Although Lichte did not explicitly name the upcoming car, his promise at the 2019 LA show that “in one more year here we will present our coupé” was almost certainly a reference to the production model of the GT, which was initially previewed in concept form in 2018.
The four-door sports saloon, sister car to the Porsche Taycan, will be the third of Audi’s stand-alone electric models, following the E-tron and the recently revealed E-tron Sportback. A compact electric model is also due. By 2025, Audi will have 12 electric models.
It will offer 248 miles of range on the WLTP cycle and, most notably, be capable of charging at 350kW. This will dramatically reduce charging times, meaning that an 80% fast charge will be achievable in under 20 minutes. Currently, a similar level charge takes more than double that time.

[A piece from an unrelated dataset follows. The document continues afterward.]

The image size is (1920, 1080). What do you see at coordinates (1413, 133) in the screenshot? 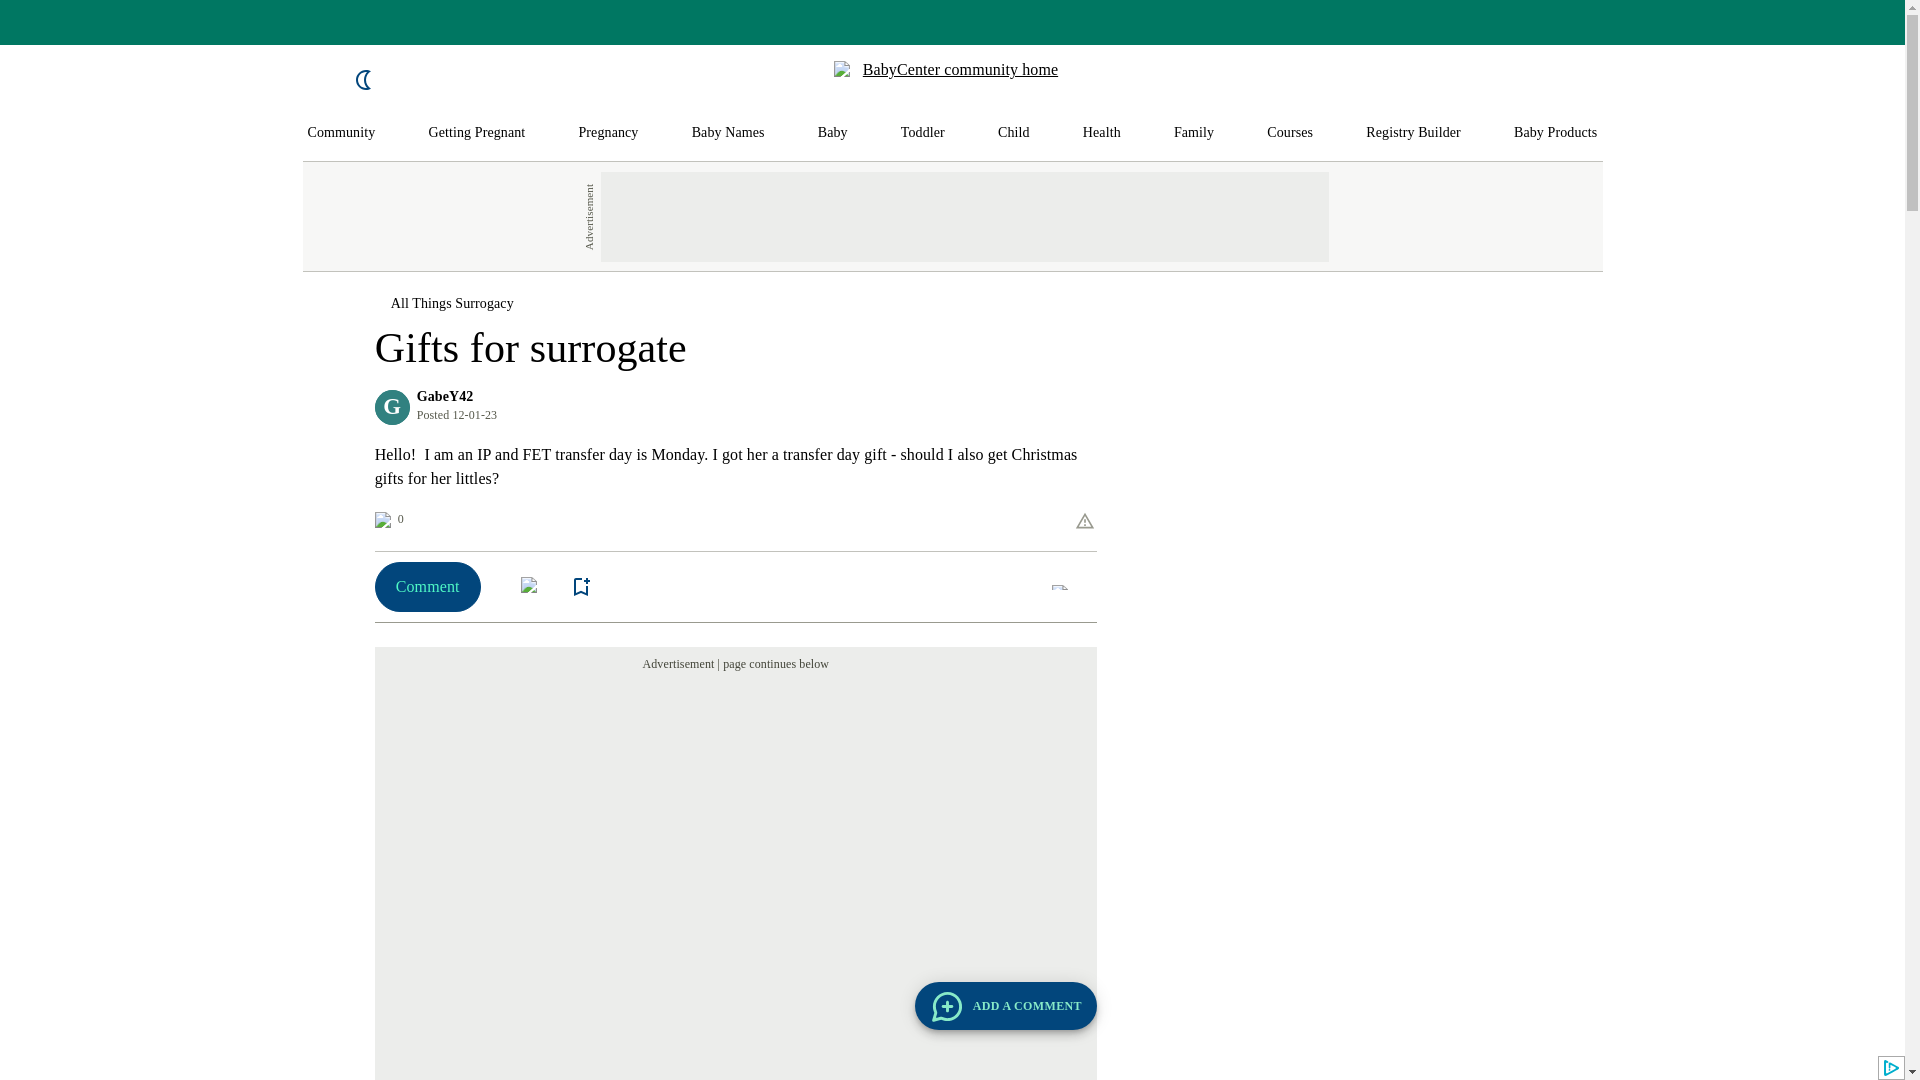
I see `Registry Builder` at bounding box center [1413, 133].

For at-home charging, as well as using a traditional cable, Audi will offer a wireless charging option via an induction plate.
The GT concept’s two synchronous motors, one at the front and one at the rear, produce a collective 582bhp power output, enabling it to accelerate from 0-62mph in 3.5sec with a top speed of 149mph. Torque is transferred to the wheels via the quattro permanent all-wheel drive with torque vectoring.
“The acceleration isn’t important. It’s being able to reproduce that acceleration five, six, seven times,” said Audi Sport product marketing boss Stefan Holischka, alluding to some electric performance cars that struggle to replicate acceleration times more than once due to battery limitations.
The GT’s 96kWh battery takes up the entire underfloor area between the front and rear axles, giving the car a centre of gravity comparable to the R8.
There is also all-wheel steering, all of which creates a “sports car-like agility and precision,” said Audi. “The 96kWh battery is the perfect combination for performance, charging time and range,” added Holischka.